## EXERCISE DIRECTIONS:
Every record needs to be restated word for word.

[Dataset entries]
----
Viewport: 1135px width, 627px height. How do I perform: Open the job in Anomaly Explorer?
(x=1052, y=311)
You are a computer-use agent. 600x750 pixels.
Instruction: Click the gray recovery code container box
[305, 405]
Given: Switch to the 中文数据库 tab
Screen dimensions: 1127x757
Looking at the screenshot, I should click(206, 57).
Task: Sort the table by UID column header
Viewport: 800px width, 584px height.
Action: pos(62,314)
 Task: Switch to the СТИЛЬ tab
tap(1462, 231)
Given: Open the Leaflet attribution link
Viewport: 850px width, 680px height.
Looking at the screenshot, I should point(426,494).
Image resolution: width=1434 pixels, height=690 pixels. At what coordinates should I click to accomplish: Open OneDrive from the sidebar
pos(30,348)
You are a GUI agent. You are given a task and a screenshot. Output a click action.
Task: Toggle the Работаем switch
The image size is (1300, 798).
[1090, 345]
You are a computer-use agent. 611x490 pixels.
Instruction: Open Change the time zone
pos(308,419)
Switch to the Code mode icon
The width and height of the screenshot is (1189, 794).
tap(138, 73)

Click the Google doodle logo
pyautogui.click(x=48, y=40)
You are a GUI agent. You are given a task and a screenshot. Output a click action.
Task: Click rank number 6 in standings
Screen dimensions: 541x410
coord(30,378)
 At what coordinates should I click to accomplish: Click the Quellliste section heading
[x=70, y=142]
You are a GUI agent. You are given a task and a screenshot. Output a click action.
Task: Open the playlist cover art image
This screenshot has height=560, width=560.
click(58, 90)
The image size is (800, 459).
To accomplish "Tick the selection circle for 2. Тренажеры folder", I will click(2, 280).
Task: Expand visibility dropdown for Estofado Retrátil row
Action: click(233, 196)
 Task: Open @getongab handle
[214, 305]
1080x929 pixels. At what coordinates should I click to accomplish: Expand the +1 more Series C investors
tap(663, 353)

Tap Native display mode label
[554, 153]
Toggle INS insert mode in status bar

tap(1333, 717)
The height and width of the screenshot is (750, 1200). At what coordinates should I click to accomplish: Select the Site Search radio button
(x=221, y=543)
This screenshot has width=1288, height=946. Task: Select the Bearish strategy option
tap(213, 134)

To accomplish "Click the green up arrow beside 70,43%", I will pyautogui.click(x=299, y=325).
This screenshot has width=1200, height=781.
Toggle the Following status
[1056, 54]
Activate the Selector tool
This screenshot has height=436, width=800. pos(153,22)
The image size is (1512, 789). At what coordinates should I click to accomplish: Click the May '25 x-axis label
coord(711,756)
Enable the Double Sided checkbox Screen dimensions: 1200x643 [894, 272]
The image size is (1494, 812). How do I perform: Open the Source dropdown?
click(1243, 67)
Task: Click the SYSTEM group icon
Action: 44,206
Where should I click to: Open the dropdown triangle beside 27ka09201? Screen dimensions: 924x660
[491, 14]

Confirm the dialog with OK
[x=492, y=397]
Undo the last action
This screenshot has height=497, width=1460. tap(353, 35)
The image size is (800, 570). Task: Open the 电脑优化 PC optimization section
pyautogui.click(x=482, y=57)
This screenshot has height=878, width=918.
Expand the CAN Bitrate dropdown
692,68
----
## RESULT:
Viewport: 1135px width, 627px height. How do I perform: Open the job in Anomaly Explorer?
(x=1052, y=311)
You are a computer-use agent. 600x750 pixels.
Instruction: Click the gray recovery code container box
[305, 405]
Given: Switch to the 中文数据库 tab
Screen dimensions: 1127x757
Looking at the screenshot, I should click(206, 57).
Task: Sort the table by UID column header
Viewport: 800px width, 584px height.
Action: pos(62,314)
 Task: Switch to the СТИЛЬ tab
tap(1462, 231)
Given: Open the Leaflet attribution link
Viewport: 850px width, 680px height.
Looking at the screenshot, I should point(426,494).
Image resolution: width=1434 pixels, height=690 pixels. At what coordinates should I click to accomplish: Open OneDrive from the sidebar
pos(30,348)
You are a GUI agent. You are given a task and a screenshot. Output a click action.
Task: Toggle the Работаем switch
The image size is (1300, 798).
[1090, 345]
You are a computer-use agent. 611x490 pixels.
Instruction: Open Change the time zone
pos(308,419)
Switch to the Code mode icon
The width and height of the screenshot is (1189, 794).
tap(138, 73)

Click the Google doodle logo
pyautogui.click(x=48, y=40)
You are a GUI agent. You are given a task and a screenshot. Output a click action.
Task: Click rank number 6 in standings
Screen dimensions: 541x410
coord(30,378)
 At what coordinates should I click to accomplish: Click the Quellliste section heading
[x=70, y=142]
You are a GUI agent. You are given a task and a screenshot. Output a click action.
Task: Open the playlist cover art image
This screenshot has height=560, width=560.
click(58, 90)
The image size is (800, 459).
To accomplish "Tick the selection circle for 2. Тренажеры folder", I will click(2, 280).
Task: Expand visibility dropdown for Estofado Retrátil row
Action: click(233, 196)
 Task: Open @getongab handle
[214, 305]
1080x929 pixels. At what coordinates should I click to accomplish: Expand the +1 more Series C investors
tap(663, 353)

Tap Native display mode label
[554, 153]
Toggle INS insert mode in status bar

tap(1333, 717)
The height and width of the screenshot is (750, 1200). At what coordinates should I click to accomplish: Select the Site Search radio button
(x=221, y=543)
This screenshot has width=1288, height=946. Task: Select the Bearish strategy option
tap(213, 134)

To accomplish "Click the green up arrow beside 70,43%", I will pyautogui.click(x=299, y=325).
This screenshot has width=1200, height=781.
Toggle the Following status
[1056, 54]
Activate the Selector tool
This screenshot has height=436, width=800. pos(153,22)
The image size is (1512, 789). At what coordinates should I click to accomplish: Click the May '25 x-axis label
coord(711,756)
Enable the Double Sided checkbox Screen dimensions: 1200x643 [894, 272]
The image size is (1494, 812). How do I perform: Open the Source dropdown?
click(1243, 67)
Task: Click the SYSTEM group icon
Action: 44,206
Where should I click to: Open the dropdown triangle beside 27ka09201? Screen dimensions: 924x660
[491, 14]

Confirm the dialog with OK
[x=492, y=397]
Undo the last action
This screenshot has height=497, width=1460. tap(353, 35)
The image size is (800, 570). Task: Open the 电脑优化 PC optimization section
pyautogui.click(x=482, y=57)
This screenshot has height=878, width=918.
Expand the CAN Bitrate dropdown
692,68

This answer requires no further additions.